De acordo com o relatório, que não detalha a previsão de crescimento económico negativo para este e o próximo ano, "apesar da introdução de numerosos incentivos fiscais, tem sido difícil atrair investimento internacional para os seus recursos petrolíferos nas águas ultraprofundas, onde o preço de 'break-even' é mais elevado".

O documento, enviado aos clientes e a que a Lusa teve acesso, prevê uma inflação de 17,8% para este ano "devido ao enfraquecimento do kwanza e às descidas das taxas de juro" e afirma que "as medidas para combater a inflação vão ser prejudicadas pela dinâmica cambial, combinada com o corte de Julho aos subsídios da electricidade".

Os últimos dados disponíveis sobre o andamento da economia angolana registam uma recessão de 1,2% no ano passado, segundo a revisão feita pelo Instituto Nacional de Estatística no final de julho, que melhorou a previsão de crescimento negativo, de 1,7%, para 1,2% do PIB.

De acordo com o documento sobre as Contas Nacionais Trimestrais relativas aos primeiros três meses deste ano, a economia angolana teve crescimentos negativos de 2,5% de Janeiro a Março de 2018, de 3,8% no segundo trimestre, de 1,3% no terceiro trimestre e entrou em território positivo nos últimos três meses do ano, quando registou uma expansão económica de 2,6%.

Nos primeiros três meses deste ano, a economia angolana voltou a 'entrar no vermelho', registando uma contracção da actividade económica que o INE estima ter sido de 0,4%, o que terá levado o executivo a rever, logo em Abril, a perspectiva de crescimento, de 3,2%, para 0,4% no conjunto de 2019.

Em Abril deste ano, o Governo angolano reviu em baixa a estimativa de crescimento, de 3,2% este ano esperados no final do ano passado, quando assinou o programa de financiamento com o Fundo Monetário Internacional, para 0,4%.

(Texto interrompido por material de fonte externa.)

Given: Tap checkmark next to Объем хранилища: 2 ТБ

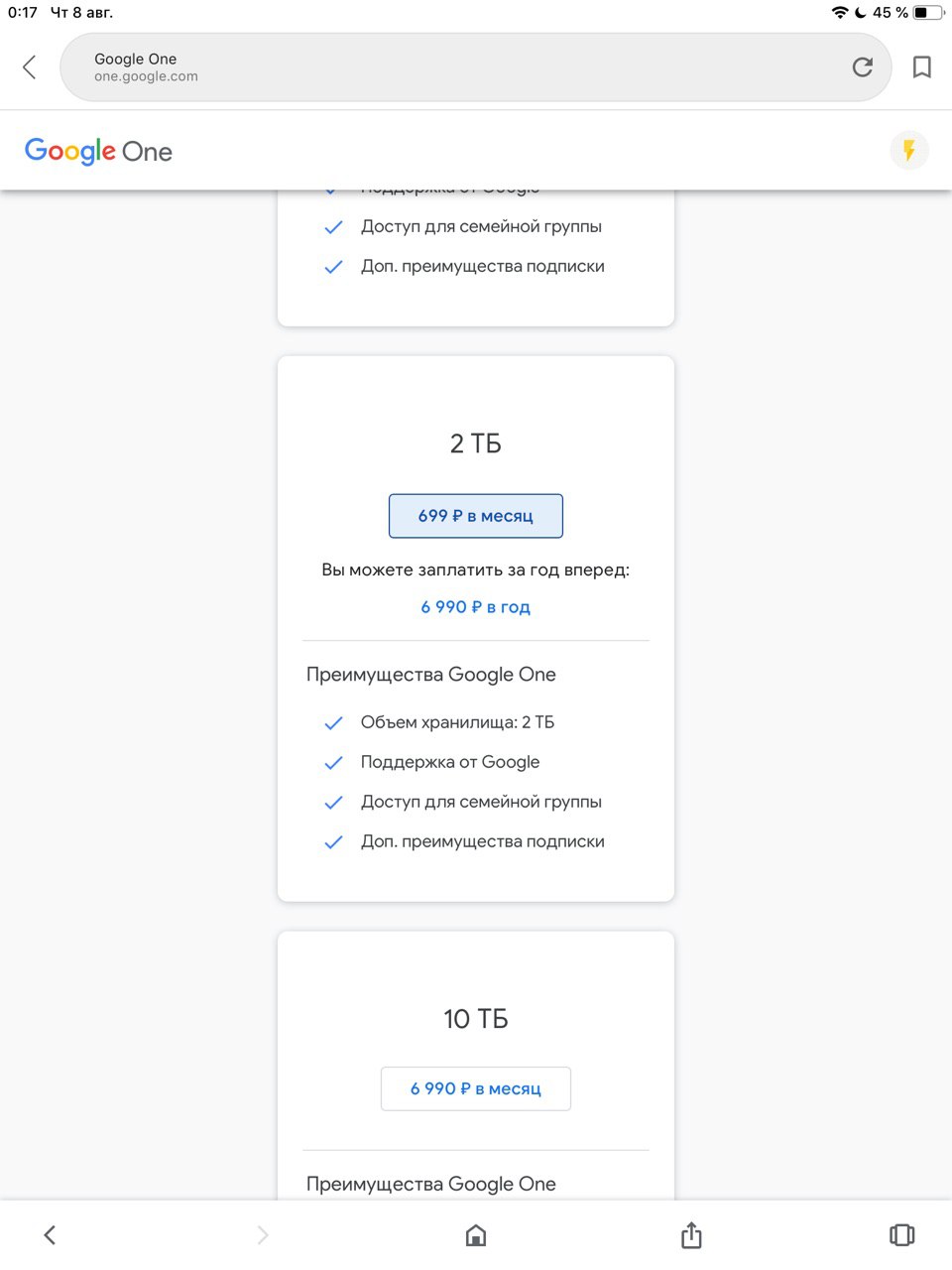Looking at the screenshot, I should point(333,723).
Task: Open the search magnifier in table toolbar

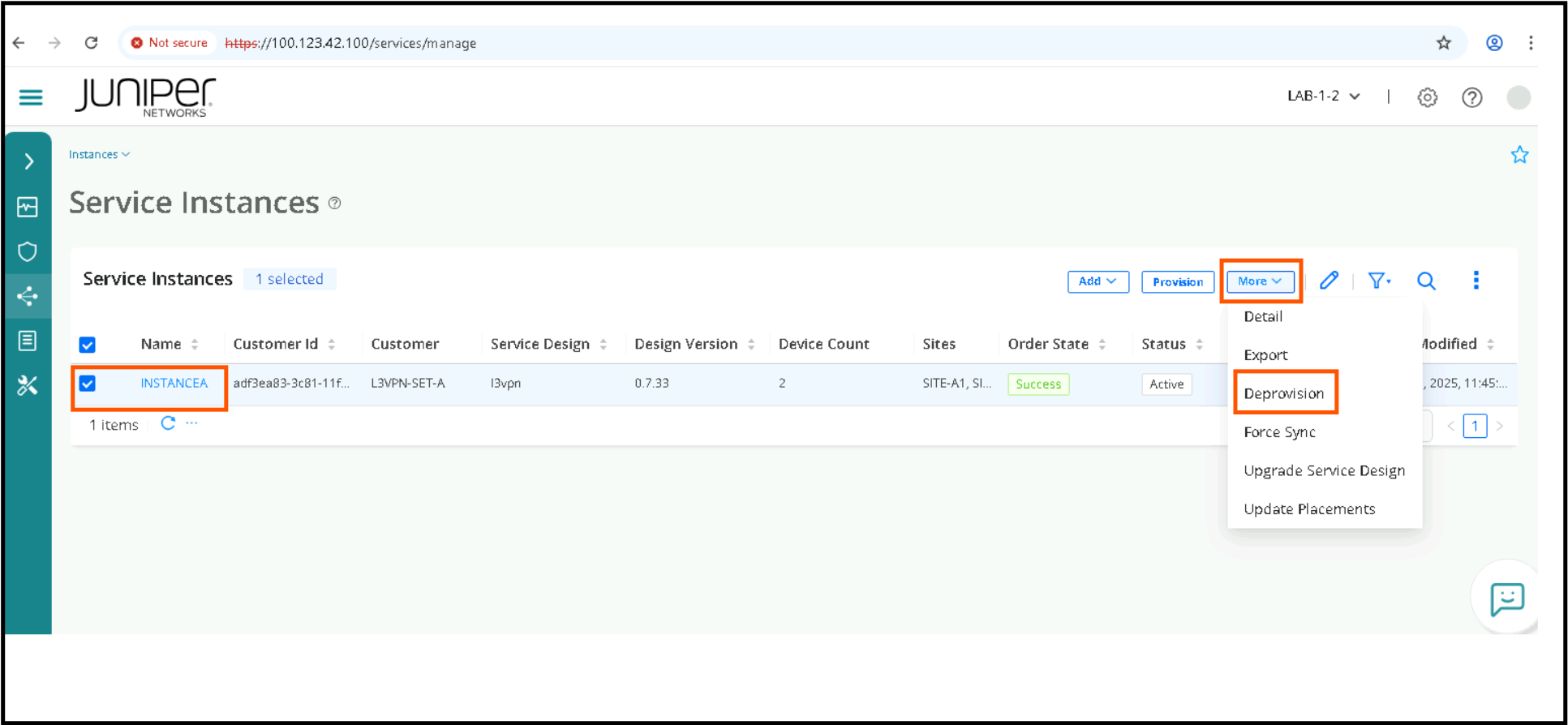Action: click(1426, 281)
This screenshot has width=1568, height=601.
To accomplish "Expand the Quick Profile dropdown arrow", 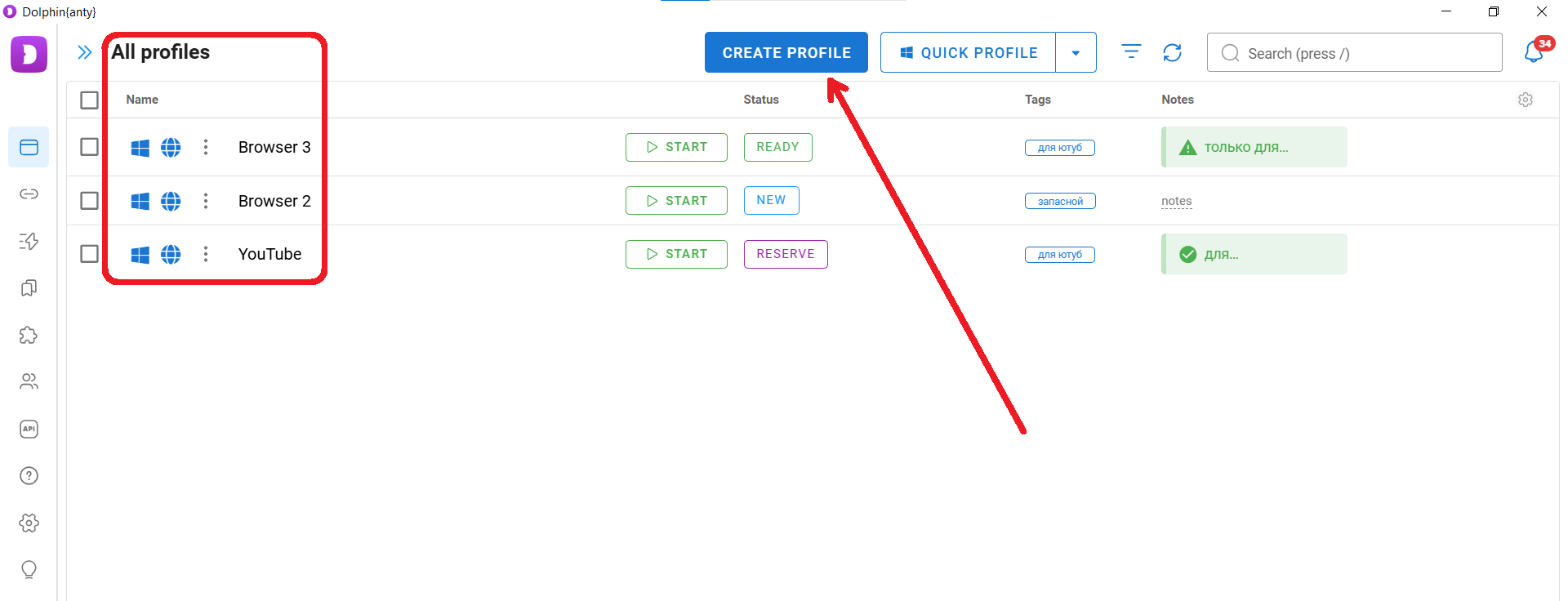I will 1076,52.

A nível político, a EIU prevê que o Movimento Popular de Libertação de Angola (MPLA), partido de João Lourenço, no poder, vença as eleições do próximo ano, "mantendo o seu domínio nas urnas devido ao forte controlo do aparelho de Estado e tendo a vantagem de estar no poder a nível nacional".

O Presidente, prevê a unidade de análise económica da revista britânica The Economist, "vai tentar manter aquilo que considera ser a sua posição de líder regional, consolidando as ligações económicas e de comércio, continuando a assinar acordos com os seus vizinhos, mas o sentimento proteccionista e os gargalos logísticos vão continuar, dificultando o crescimento potencial a médio termo".

As decisões políticas vão continuar a ser determinadas pelos esforços para aumentar o sector privado na economia, diversificando a economia e aumentando os fluxos de investimento, mas estes esforços vão ser constrangidos pelo ambiente operacional, que ainda é desafiante", dizem os analistas, concluindo que mesmo o programa de privatizações recentemente anunciado vai enfrentar dificuldades não só pelas "dificuldades logísticas", como pela relativa incipiência do sector financeiro angolano.